38 Once more losing heart? Try to win battle (9)
AGINCOURT – AG(a)IN + COURT, woo or try to win. A battle forever associated in my mind with that dreadful pudding-basin haircut Laurence Olivier had in Henry V.. sorry
41 Asian country containing one S? (9)
INDONESIA – ONE S in INDIA. Clever.. the “country” is doing double duty, and why not?
42 Observe French priest suppressing wretched vice (8)
PERCEIVE – *(VICE) in PERE, a French priest
45 No time for equestrian activity later in the day (7)
46 See about gut, being squat (6)
STUMPY -TUM (gut) in SPY, see
47 English novelist and son may be wide of the mark (5)
AMISS – AMIS, Martin or Kingsley, + S(on)
49 Insect form in some particular variation (5)
LARVA – hidden, in particuLAR VAriation

Author: JerryW

I love The Times crosswords..

7 comments on “Times Cryptic Jumbo 1568 – 30 July 2022”

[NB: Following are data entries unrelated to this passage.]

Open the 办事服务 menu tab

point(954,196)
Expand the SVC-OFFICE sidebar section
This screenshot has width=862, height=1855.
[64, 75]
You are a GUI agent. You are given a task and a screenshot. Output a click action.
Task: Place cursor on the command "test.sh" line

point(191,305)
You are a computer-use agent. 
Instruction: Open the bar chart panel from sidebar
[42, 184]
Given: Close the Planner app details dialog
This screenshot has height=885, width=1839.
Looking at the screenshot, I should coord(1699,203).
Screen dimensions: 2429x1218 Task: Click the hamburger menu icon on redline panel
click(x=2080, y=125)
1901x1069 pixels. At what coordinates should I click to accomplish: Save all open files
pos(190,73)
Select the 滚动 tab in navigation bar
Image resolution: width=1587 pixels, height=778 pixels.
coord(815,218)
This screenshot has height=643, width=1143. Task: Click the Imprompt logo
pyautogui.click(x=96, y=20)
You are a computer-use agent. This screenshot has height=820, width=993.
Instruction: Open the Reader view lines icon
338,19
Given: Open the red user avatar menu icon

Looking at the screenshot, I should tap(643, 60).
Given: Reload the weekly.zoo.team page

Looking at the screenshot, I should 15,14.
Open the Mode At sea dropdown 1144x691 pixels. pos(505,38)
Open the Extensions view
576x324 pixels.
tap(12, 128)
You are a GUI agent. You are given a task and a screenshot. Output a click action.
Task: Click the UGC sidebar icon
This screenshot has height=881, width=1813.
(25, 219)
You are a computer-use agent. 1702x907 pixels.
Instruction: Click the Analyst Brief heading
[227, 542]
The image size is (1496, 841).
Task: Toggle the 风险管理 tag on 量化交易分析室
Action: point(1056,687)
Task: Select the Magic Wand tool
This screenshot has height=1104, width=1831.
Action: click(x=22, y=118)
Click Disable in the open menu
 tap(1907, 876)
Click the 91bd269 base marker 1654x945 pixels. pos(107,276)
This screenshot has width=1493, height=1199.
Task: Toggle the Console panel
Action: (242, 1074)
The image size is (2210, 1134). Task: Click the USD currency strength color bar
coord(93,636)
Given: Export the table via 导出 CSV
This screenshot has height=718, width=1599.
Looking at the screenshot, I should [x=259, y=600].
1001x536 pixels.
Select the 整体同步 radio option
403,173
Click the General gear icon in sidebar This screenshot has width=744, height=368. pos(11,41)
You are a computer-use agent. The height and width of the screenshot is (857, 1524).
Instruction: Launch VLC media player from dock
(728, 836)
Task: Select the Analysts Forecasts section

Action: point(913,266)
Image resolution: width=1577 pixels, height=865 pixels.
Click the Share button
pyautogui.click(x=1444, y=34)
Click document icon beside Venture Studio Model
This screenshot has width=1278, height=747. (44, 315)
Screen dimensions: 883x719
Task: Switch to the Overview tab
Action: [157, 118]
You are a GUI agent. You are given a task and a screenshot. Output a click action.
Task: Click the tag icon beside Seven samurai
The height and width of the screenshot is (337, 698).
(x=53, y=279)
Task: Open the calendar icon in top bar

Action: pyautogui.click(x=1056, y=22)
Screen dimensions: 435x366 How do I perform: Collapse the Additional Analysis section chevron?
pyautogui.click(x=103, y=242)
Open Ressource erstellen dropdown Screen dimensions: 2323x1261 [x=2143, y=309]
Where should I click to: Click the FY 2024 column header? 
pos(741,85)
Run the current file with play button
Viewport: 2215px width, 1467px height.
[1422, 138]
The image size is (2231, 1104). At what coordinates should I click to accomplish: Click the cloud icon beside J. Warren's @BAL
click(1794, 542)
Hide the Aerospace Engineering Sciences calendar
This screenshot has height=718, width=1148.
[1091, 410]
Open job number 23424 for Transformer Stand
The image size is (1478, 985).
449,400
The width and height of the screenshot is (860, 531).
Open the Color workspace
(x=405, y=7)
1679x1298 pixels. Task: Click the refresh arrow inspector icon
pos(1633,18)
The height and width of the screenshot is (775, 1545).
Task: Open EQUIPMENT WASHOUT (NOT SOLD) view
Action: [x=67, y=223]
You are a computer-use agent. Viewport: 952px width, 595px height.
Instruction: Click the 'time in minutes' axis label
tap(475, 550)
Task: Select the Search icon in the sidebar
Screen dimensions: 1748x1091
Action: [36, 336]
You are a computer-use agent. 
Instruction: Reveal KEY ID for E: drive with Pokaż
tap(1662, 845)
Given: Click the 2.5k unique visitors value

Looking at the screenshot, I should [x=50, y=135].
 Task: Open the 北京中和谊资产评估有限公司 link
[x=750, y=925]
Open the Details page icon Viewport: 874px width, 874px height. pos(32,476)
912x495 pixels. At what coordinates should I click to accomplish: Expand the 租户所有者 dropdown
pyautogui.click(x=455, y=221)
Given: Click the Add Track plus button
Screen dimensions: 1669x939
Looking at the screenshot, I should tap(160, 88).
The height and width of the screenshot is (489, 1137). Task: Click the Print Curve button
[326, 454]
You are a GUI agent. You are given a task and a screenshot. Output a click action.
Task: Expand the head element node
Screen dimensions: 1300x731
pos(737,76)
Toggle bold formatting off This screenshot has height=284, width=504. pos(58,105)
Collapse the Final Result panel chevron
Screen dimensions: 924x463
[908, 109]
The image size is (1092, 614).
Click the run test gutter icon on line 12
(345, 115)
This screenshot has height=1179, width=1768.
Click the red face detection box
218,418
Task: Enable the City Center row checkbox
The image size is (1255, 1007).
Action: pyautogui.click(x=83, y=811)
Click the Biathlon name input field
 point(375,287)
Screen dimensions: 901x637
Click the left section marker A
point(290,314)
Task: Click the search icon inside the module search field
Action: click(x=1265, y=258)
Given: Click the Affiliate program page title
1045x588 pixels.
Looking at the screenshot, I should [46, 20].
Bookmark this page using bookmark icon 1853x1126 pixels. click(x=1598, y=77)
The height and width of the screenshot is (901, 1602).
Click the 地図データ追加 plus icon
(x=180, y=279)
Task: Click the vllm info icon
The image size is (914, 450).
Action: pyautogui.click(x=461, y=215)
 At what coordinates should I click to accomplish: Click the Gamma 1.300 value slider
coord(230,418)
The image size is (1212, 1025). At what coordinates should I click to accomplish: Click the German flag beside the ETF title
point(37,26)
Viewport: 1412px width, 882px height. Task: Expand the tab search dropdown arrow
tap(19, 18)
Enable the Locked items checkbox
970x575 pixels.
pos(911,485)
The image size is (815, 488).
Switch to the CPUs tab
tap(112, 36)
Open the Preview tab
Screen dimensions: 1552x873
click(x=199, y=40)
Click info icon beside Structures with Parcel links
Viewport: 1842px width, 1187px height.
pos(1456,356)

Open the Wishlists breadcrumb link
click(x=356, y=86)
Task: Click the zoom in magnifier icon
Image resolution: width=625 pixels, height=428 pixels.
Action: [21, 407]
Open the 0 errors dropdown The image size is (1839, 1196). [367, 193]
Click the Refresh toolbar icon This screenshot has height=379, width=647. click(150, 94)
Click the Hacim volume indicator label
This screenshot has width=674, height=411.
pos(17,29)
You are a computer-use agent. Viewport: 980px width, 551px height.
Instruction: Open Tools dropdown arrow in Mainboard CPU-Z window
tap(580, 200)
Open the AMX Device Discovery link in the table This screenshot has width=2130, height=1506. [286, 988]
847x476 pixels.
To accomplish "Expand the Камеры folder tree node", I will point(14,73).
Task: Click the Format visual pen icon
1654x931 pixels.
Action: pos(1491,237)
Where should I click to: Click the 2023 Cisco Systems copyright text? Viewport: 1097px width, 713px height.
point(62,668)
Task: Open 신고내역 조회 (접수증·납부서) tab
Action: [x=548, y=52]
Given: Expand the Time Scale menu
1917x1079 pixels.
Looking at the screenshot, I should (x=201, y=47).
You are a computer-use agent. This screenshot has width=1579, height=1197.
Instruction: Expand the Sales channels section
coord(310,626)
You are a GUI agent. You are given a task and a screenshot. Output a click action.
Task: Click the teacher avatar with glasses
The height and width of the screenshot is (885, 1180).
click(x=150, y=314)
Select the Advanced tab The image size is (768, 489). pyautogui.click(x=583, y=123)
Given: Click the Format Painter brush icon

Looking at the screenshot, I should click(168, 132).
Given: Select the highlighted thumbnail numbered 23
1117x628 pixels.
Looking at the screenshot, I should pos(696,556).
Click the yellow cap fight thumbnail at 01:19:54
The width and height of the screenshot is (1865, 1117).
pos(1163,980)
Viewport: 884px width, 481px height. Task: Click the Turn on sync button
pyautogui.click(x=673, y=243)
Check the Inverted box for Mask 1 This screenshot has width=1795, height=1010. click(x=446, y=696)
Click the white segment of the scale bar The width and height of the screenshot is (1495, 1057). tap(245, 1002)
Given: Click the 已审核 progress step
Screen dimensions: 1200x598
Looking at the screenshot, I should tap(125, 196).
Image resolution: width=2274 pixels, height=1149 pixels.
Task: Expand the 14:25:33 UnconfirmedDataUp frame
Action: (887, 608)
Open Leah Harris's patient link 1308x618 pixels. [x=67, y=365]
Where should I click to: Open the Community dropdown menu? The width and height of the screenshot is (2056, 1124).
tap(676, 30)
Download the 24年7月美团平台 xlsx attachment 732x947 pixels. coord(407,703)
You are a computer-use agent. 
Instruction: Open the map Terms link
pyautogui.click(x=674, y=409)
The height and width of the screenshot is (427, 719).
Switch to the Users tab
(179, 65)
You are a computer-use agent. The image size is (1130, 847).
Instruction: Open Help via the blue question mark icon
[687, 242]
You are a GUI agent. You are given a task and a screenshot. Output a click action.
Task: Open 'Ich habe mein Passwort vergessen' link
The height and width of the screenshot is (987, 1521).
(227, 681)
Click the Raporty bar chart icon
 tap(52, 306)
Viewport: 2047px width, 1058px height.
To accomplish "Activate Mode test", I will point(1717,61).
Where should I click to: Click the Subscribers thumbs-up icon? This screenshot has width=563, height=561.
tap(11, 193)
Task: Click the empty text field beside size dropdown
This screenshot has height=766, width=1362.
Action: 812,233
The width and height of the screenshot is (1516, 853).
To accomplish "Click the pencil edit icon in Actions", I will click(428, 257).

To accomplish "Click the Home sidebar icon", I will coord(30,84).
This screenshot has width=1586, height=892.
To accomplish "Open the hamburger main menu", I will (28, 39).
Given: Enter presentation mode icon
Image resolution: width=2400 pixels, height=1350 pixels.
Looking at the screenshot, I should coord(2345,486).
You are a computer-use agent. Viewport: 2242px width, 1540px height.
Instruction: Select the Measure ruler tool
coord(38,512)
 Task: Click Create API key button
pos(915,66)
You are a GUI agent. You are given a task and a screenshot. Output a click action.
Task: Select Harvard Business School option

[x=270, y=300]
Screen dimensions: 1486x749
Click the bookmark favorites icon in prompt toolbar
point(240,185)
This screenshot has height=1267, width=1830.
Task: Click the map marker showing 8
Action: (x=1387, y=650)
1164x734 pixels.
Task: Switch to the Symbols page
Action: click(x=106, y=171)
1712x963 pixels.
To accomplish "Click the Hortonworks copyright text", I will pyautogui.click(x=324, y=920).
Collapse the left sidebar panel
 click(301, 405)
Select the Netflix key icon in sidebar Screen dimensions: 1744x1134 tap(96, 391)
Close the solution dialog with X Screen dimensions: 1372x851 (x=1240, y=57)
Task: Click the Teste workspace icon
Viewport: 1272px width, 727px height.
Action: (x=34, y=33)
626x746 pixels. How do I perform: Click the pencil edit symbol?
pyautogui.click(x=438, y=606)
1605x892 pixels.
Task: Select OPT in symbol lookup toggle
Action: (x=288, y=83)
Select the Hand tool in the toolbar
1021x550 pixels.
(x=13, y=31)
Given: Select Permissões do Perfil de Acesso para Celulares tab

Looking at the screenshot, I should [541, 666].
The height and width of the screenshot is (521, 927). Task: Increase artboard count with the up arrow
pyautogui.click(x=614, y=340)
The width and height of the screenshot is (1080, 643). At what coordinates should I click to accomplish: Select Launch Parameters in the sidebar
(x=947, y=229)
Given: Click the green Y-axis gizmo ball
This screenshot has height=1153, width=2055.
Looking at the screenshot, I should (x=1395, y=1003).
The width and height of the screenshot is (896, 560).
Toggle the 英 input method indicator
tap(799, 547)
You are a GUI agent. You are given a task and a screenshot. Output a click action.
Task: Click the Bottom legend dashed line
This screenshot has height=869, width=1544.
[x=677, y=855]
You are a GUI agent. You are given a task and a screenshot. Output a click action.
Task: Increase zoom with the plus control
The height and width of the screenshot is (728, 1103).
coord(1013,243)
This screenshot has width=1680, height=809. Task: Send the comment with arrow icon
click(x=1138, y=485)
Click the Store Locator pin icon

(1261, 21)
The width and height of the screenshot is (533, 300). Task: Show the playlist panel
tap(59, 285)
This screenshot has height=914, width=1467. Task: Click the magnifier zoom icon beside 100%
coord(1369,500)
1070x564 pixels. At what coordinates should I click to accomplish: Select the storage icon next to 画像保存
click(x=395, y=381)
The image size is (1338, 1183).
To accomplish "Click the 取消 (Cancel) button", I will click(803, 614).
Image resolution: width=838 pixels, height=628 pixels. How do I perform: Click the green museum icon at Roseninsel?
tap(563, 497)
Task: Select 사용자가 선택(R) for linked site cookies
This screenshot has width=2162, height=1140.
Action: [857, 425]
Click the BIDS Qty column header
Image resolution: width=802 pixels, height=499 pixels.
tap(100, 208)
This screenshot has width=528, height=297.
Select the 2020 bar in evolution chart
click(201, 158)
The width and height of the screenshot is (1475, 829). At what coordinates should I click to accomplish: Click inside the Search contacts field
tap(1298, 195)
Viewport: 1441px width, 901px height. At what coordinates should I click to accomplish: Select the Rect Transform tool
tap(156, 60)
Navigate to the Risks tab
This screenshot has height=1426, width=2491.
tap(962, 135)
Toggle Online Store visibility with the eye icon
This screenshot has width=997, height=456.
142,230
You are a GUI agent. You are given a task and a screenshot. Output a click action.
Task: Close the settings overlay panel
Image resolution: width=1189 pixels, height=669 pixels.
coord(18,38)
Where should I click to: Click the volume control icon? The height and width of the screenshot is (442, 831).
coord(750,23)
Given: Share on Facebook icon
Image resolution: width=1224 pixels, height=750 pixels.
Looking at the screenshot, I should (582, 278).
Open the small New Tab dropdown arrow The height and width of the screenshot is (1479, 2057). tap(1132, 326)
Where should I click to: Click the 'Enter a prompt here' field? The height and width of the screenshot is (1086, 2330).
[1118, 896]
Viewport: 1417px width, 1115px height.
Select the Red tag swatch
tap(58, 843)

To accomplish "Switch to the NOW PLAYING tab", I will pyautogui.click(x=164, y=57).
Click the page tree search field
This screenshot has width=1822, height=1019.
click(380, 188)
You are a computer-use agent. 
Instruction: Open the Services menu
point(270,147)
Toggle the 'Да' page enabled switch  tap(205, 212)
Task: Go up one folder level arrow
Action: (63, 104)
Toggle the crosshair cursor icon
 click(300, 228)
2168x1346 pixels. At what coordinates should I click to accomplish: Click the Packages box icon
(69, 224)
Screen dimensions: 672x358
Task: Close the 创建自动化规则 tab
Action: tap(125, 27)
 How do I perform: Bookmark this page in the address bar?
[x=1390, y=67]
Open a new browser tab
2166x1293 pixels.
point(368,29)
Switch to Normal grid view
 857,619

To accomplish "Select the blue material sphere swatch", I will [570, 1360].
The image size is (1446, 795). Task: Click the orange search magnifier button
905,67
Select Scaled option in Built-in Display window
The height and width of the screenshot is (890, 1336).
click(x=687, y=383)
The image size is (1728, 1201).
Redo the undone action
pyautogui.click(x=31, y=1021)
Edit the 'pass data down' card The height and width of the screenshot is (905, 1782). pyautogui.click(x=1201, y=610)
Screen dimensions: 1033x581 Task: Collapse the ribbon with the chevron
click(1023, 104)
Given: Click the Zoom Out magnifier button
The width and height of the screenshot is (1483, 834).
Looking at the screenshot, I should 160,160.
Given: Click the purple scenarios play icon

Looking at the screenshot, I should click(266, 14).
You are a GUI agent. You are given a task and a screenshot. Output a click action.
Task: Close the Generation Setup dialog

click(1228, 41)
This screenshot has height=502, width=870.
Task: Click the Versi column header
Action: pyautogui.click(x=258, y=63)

  1. Once I had ENSILAGE I guessed that 19ac was French, and I was so pleased at getting it that I didn’t think much about the definition. Aside from the ‘recalled’ problem, L’ESPRIT DE L’ESCALIER is not necessarily a reply, it’s a witty remark that didn’t occur to one when it should have. (I didn’t think it obscure, although for years I wondered why it’s called the spirit of the staircase.) I think my only DNK was Wembley, although I inferred that it’s a stadium of some sort. I spent some needless time on 3d wondering what ‘uptum’ meant; damn sans-serif type.

  2. I didn’t finish this puzzle, but I actually filled in quite a lot of it and was very proud!

    14a, I will say, took years off my life trying to solve and even now leaves me a bit baffled. Obviously it would have helped if I’d heard of Mr. Constable before, haha. But I’m not familiar with cons = studies — is that as a noun or a verb? Is cons short for something? I was also hampered by thinking of “put up for discussion” as meaning “propose to discuss” or “bring up in discussion” (I guess like you put someone up for a promotion) whereas “table” to me means to stop discussing it for the moment … ah, well!

    1. Hi Ellie. To con = to study, it’s been explained here before but I forget why. The important thing is to remember it; it comes up a lot. I haven’t seen your meaning of table before, to close discussion down. Interesting. We would shelve it

    2. Hello Ellie. I am always impressed by how well our American cousins cope with English crosswords … with all the spelling and usage differences involved, it must be difficult for you at times.
      Lexico has: “CON (transitive verb) archaic. Study attentively or learn by heart (a piece of writing)
      ‘the children conned their pages with a great show of industry’ ”
      – the word is related to con as in a conning tower, or “Mr Sulu, you have the con” on a ship’s bridge. They are both archaic versions of CAN, so not actually short for anything.

  3. I got to L’ESPRIT DE L’ESCALIER eventually as something vaguely remembered though not well enough that I didn’t have to struggle hard with anagrist and checkers to find a fit. Having looked it up later and found its variations I also thought it was unfair.

    I didn’t think much of the definition of DIVE IN AT THE DEEP END either although the first three words got me thinking in the right direction and at least I knew the expression and was able to write it in with confidence.

  4. I was still on my hols when I did this, in the paper, without a time. A good Jumbo but with too much French. At 19ac, even with LESPRIT DE penciled in, and all the crossers, I could not make anything of the rest and I had to look it up. I was stuck too on 42dn assuming CURE was the French priest, before seeing PERE. On the other hand, I thought ENSILAGE would be a much nicer word with a French pronunciation

  5. Just one blank (I forgot that I was supposed to come back to it) : the not impossibly hard ERASABLE, I even pencilled in the R. Vaguely knew that SABLE=black in heraldry.


    Was convinced 35D would be UMBERSTONE — brownish colour=”umber”, such a crossword-y word.

    Also for 54 across, a Film (3,7) where “Keaton” appeared in the clue. Just had to be DAM BUSTERS. Until it wasn’t.